If there is a chance that the person you match might decide to make their DNA results “private,” take a screen shot of the details of their match (including their tree) while it is still public. Sometimes for one reason or another a person decides to make some or all of the information they have attached to their DNA results private. If you wait to take a screen shot of that information it may disappear.
My Mom and her Aunt Ruth. Animals unidentified.
This ran in 2015, but it’s worth mentioning again.
We all have relatives of whom we neglected to ask questions or otherwise probe for family genealogical information.
If you have relatives who have pictures you’ve not identified, try and identify them now.
If you have relatives who have pictures or other ephemera you’ve not digitized, do that now.
If you have relatives to whom you’ve not talked about the past, do that now.
If you have relatives who would consent to DNA testing, do that now.
That should be enough of a laundry list and probably is actually more than one tip.
Years ago, a well-known genealogist wrote that her Italian immigrant ancestors in the United States in the early 1920s would have had a certain type of celebration and eaten a certain type of dessert and the holidays. The statement struck me as something of an assumption. She didn’t mention any family members who remembered being at this type of event or having memories of Grandma or a family member making a certain special pastry. The writer indicated she had read about the tradition and assumed that her relatives had to have done it.
It can help your research to learn about cultural practices of members of your ancestor’s ethnic group, social class, local area, etc. It can be fun to incorporate some of these traditions into your modern life. It broadens your perspective. But don’t assume that just because a certain ethnic group usually “did a certain thing” that your relatives had to do it as well. Families can be different for one reason or another.
Four of my great-grandparents were the children of German immigrants. I didn’t know that in many German families “beer” was a thing until I was in college. For one reason or another, it wasn’t a “big” thing in my immediate family. Although they did speak German at home, (until World War I) gave their children ethnic names, and drank tea like it was going out of style (that was an Ostfriesen thing). My 1870-era Irish immigrants practiced no Irish traditions.

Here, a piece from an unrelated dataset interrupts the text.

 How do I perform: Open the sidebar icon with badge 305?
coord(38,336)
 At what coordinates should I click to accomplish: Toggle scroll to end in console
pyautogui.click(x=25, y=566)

Every family is different. It’s best if you can to ask about what traditions were practiced in your family, if you can.
Assume that you should not assume.
Family traditions are often a mix of fact and fiction–where the fiction has been slowly, and sometimes unintentionally, added to the facts over time. The teller of the story may believe it because they heard it many time or because a beloved family is the one who told it to them. Other times relatives intentionally embellish stories of their own life with details that are not true or complete events that did not happen. They may tell the story so many times over so many years that they begin to believe it is actually more true than it is.
Write the story down as the person told it, including their name, date, and (if applicable) details of how likely it was their memory was accurate or if the individual appeared to be having recall issues.
Then work on seeing what parts of the story can lead to actual records.
Sometimes relatives open up more about relatives after another member of the family dies. For one reason or another they may feel more comfortable telling certain stories when a certain member of the family is no longer living. These stories may about the deceased relative directly or about certain close relatives of the recently deceased family member.
Consider (if possible) re-interviewing relatives after another close family member dies. It’s not just “family secrets” that may come to life. Sometimes the fact that someone died causes living relatives to remember things they could not remember before–even details that are of an innocent nature.